Exercise prompt:
Using the entries below, say how many of the lines carry "computer". Write the number alone.

--- Supplied material ---

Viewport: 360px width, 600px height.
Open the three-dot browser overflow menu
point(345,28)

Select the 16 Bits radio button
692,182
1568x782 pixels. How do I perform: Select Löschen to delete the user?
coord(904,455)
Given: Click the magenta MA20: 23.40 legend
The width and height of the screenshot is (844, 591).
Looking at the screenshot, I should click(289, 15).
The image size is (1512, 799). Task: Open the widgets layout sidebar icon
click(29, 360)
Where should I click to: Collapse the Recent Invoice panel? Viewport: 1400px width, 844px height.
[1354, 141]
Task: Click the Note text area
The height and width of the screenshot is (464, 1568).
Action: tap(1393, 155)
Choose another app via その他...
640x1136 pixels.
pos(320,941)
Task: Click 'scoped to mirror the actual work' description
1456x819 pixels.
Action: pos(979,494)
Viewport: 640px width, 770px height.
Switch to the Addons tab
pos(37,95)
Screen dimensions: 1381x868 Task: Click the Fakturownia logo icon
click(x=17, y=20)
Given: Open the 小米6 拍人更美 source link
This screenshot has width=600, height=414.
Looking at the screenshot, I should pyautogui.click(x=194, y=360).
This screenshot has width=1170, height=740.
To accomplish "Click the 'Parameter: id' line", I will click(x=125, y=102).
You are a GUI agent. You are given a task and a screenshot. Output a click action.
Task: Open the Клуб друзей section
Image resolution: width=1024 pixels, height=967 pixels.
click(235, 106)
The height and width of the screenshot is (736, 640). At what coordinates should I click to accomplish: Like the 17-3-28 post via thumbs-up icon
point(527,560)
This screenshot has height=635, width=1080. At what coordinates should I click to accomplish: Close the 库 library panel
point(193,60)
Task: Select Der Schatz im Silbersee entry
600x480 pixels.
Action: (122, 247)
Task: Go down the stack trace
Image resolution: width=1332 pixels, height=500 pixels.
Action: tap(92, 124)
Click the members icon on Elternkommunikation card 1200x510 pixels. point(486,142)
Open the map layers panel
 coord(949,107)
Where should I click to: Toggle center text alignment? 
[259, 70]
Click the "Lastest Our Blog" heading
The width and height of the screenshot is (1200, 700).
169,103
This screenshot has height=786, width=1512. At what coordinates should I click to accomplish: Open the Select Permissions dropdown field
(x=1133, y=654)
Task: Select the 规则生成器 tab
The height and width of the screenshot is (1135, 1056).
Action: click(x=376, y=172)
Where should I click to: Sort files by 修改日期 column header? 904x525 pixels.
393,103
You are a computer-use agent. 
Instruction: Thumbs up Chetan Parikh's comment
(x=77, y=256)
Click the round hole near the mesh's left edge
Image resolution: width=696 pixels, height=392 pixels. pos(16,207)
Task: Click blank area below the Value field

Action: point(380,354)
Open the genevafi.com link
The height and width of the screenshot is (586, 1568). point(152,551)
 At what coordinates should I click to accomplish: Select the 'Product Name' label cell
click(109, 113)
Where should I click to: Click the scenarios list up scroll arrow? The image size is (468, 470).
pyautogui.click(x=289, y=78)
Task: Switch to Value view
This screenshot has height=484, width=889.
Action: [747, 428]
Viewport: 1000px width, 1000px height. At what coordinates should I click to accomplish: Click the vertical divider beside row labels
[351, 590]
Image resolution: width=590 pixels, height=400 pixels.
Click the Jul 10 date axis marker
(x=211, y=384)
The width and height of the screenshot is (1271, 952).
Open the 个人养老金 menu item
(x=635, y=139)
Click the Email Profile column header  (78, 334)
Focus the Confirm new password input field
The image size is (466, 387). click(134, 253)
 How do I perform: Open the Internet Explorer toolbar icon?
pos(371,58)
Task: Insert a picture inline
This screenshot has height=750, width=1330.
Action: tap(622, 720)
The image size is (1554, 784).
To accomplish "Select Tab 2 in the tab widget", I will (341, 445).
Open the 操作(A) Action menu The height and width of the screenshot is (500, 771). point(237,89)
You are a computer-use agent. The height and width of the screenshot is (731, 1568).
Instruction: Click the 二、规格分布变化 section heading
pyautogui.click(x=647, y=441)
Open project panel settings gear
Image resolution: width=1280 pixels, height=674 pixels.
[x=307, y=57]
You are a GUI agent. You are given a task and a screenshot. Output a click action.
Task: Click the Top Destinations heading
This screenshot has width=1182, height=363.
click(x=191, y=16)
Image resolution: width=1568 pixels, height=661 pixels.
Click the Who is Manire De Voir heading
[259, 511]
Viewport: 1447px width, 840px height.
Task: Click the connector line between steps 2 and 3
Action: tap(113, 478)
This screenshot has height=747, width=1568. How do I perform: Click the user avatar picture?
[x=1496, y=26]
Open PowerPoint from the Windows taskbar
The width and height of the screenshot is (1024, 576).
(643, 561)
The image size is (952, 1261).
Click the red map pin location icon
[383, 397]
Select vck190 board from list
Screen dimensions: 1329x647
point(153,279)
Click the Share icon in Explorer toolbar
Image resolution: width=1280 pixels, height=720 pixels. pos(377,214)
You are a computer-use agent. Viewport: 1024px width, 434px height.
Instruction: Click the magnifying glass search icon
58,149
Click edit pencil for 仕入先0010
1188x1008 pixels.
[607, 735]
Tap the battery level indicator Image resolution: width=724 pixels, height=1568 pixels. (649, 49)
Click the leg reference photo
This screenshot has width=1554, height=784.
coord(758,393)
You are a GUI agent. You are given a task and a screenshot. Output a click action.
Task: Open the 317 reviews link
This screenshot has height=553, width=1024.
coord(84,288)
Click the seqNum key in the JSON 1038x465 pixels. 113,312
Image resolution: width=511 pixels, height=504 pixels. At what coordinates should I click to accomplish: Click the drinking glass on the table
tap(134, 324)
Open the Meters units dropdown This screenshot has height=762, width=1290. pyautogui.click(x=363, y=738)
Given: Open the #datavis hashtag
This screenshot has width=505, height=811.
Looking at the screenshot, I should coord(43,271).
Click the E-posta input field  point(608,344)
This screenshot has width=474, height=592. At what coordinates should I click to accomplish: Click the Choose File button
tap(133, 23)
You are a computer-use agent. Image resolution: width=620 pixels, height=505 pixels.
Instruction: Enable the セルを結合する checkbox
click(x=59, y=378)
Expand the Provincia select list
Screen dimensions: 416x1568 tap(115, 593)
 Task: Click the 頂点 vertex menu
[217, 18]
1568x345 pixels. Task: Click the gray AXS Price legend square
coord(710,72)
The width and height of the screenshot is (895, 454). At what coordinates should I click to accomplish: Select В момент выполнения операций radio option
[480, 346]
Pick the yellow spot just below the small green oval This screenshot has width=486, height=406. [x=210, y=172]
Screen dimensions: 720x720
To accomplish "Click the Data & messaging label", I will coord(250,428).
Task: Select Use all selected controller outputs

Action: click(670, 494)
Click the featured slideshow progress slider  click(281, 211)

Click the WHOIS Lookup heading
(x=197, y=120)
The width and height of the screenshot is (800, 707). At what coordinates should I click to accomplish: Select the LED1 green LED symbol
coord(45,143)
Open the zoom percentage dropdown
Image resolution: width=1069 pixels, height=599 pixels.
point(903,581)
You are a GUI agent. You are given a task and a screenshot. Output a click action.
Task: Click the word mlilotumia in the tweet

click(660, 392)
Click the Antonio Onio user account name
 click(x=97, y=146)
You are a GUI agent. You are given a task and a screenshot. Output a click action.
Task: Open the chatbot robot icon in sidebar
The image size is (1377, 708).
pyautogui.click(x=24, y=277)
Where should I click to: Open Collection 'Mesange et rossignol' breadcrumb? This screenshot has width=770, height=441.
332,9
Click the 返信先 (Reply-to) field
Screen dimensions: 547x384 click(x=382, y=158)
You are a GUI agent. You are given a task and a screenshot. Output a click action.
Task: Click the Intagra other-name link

---

Solution for this problem:
4